Master of Social Work


School of Social Work

First Reader/Committee Chair

McCaslin, Rosemary


The purpose of the study was to evaluate the effectiveness of San Bernardino County’s Family Visitation Centers (FVC) and their effect on improving rates of reunification in families that use the visit centers, as opposed to those families who do not use the visit centers. The FVC were developed out of the Department Human Services Redesign to enhance the visitation experience for families, staff and others involved in the process. The FVC centers are a place to provide safe visits, in a non-sterile environment, for children to maintain the bonds with their parents that they have been removed from by child welfare while in a reunification process.
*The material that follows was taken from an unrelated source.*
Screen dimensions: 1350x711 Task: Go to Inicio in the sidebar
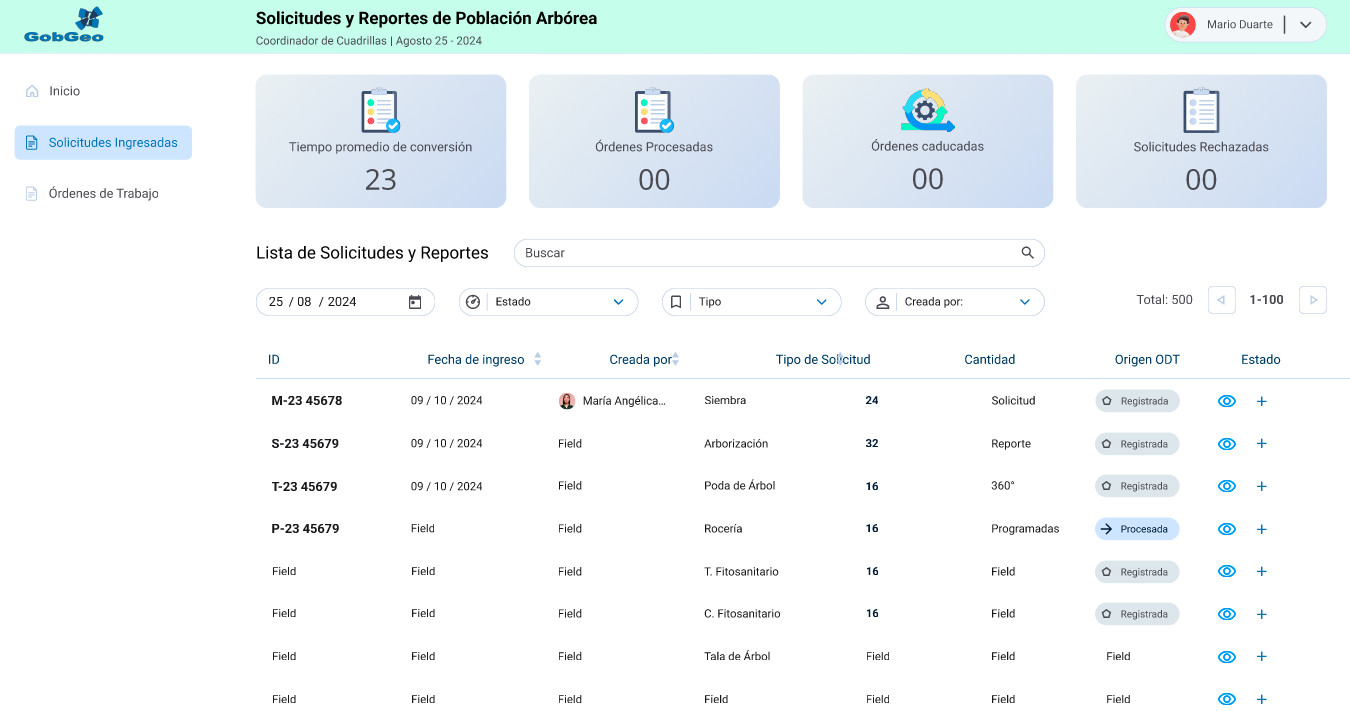click(64, 91)
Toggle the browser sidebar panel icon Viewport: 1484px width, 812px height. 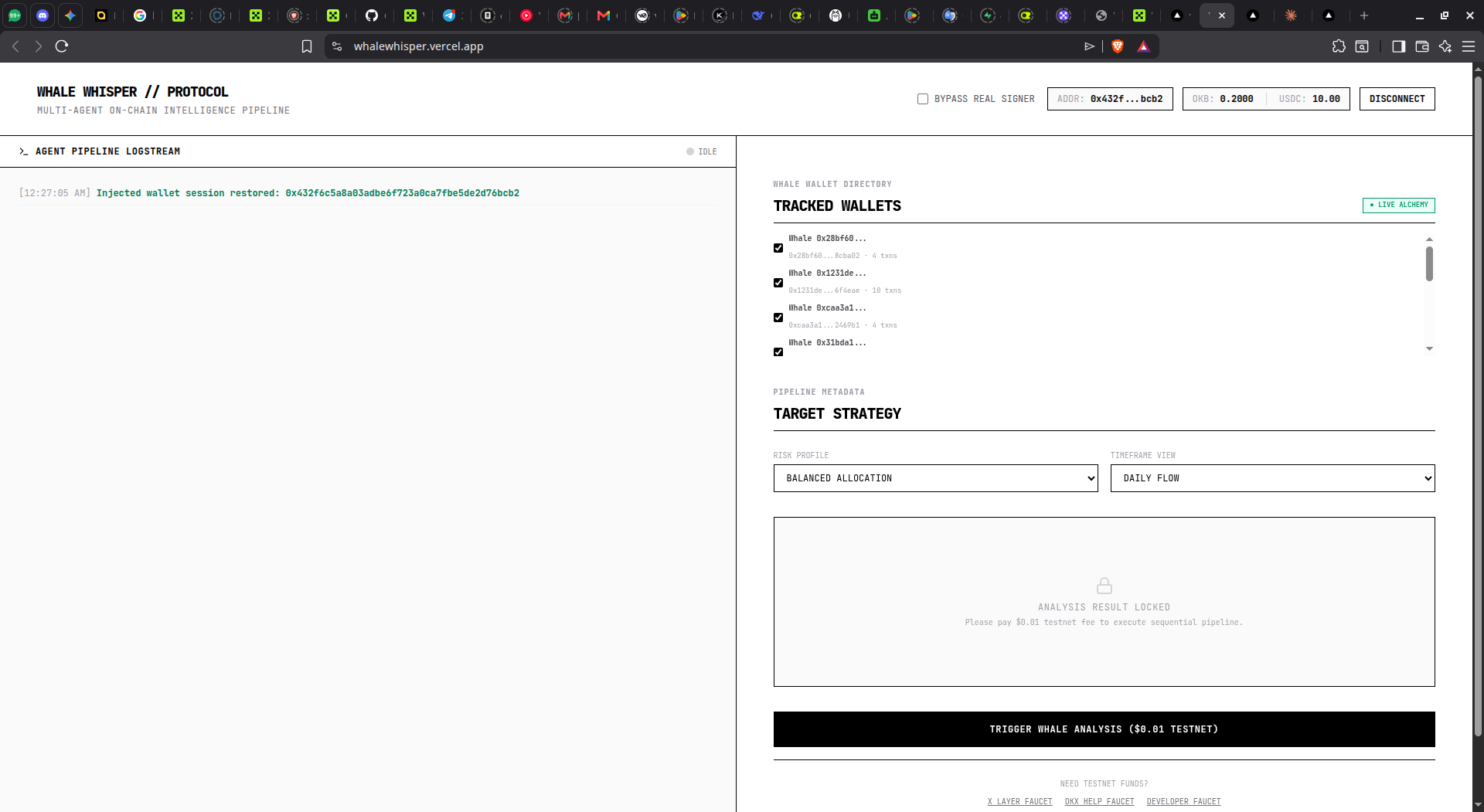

The County of San Bernardino has invested approximately 1.9 million dollars annually into the FVC’s, and to date, there has not been a clear evaluation as to the effectiveness in reunifying families faster with usage of the FVC.

The researchers used a descriptive statistical approach to examine the effect FVC’s has on the reunification process. The research methods used were quantitative in design and included comparative research, looking both at the results of clients use and non-use of the FVC’s. Data was collected February 2017. The size of our sample was ninety cases that used the FVC, and ninety families that did not use the center in the same regions, but were participating in visits and in reunification services, 180 families in total. To ensure that a random sample was used, a third-party person collected statistical information from Case Management System/Child Welfare System (CMS/CWS). The list was composed from preselected data included in the San Bernardino County Visitation Center Instrument. The variables used included families that were in the reunification process and having visits either at a CFS office or at the FVC, primary and secondary reason for removal, age of youngest child, age of parent, race/ethnicity, if a visit occurred and number of months in placement.

Data was collected using every fifth family was selected, the researchers received a list, with only the above pertinent information for each of the families. The researchers did not need any Protected Identifying Information (PII) and no human subjects were used. All items related to the research was maintained in electronic form on password protected computers and was only calculated and read in a protected area.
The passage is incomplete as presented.